Desde su muerte, el legado del poeta ha quedado bajo el férreo control de su primogénita, la severa Mary de Rachewiltz. En el castillo de Brunnenburg –una de las posesiones que el linaje de los de Rachewiltz tiene al sur del Tirol− esta mujer ha levantado un tenebroso santuario en el que por fin se ha hecho realidad la utopía organicista de su padre. Decenas de estudiantes americanos acuden allí cada verano para hornear pan y hacer queso mientras recitan fragmentos de los Cantos.
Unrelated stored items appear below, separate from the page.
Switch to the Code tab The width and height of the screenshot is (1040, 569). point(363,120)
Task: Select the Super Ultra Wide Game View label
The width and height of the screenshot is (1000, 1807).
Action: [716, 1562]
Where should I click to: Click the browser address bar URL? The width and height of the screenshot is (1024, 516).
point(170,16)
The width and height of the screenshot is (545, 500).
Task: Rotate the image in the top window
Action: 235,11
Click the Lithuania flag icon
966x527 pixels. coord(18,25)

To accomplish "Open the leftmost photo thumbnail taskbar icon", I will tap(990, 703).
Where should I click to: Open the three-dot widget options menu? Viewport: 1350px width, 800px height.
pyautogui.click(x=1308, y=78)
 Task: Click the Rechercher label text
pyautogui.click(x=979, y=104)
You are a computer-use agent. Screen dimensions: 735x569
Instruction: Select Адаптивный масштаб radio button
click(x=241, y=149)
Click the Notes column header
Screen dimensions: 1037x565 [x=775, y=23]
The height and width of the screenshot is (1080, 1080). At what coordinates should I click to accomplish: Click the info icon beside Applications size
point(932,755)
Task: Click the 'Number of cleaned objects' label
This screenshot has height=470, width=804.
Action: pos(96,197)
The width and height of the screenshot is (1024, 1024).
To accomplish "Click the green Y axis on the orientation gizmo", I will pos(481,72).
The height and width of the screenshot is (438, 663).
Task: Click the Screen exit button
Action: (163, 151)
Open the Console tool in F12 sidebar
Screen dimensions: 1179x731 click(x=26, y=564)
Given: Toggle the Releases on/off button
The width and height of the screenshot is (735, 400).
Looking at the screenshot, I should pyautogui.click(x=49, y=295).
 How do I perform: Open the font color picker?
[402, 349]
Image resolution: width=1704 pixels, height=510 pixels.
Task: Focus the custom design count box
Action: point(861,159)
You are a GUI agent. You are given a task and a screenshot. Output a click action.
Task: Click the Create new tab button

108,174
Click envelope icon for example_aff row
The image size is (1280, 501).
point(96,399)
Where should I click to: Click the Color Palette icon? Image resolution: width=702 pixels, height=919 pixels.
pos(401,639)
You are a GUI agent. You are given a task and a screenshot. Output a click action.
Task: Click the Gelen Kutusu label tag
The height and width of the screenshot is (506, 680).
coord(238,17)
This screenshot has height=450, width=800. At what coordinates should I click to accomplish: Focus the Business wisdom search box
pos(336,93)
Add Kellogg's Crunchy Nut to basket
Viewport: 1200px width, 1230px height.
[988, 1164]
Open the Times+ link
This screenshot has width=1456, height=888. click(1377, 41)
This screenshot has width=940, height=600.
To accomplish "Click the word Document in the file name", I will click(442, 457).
En las laderas de los alrededores tiene su refugio una alegre piara de cerdos lanudos que, gracias a los cuidados del nieto de Pound, ha conseguido burlar la extinción a la que estaba condenada. El castillo alberga también un círculo de expertos internacionales que se reúne anualmente para arrojar luz sobre los aspectos más recónditos de la obra poundiana. A veces publican algunas fotografías de estos encuentros en sus fanáticas gacetillas. El ambiente de aturdida camaradería que reproducen es muy similar al de cualquier geriátrico en día de visita y, entre las bombonas de oxígeno y las máquinas de respiración asistida, es posible distinguir a ciertas estrellas académicas condecoradas por Eisenhower. Mary cumplirá este mes de julio noventa años y se preparan grandes festejos. Es probable que pronuncie un emotivo discurso entre las almenas de Brunnenburg. En él repetirá lo que siempre dice cuando le preguntan por los dislates de su padre: “La verdad está en la poesía. Lean los Cantos, es el trabajo de toda una vida”. Al escucharla uno tiene la sensación de que esta anciana se ha tomado tan en serio sus propias palabras que seguirá cumpliendo años hasta que pueda terminar la titánica tarea que nos encomienda.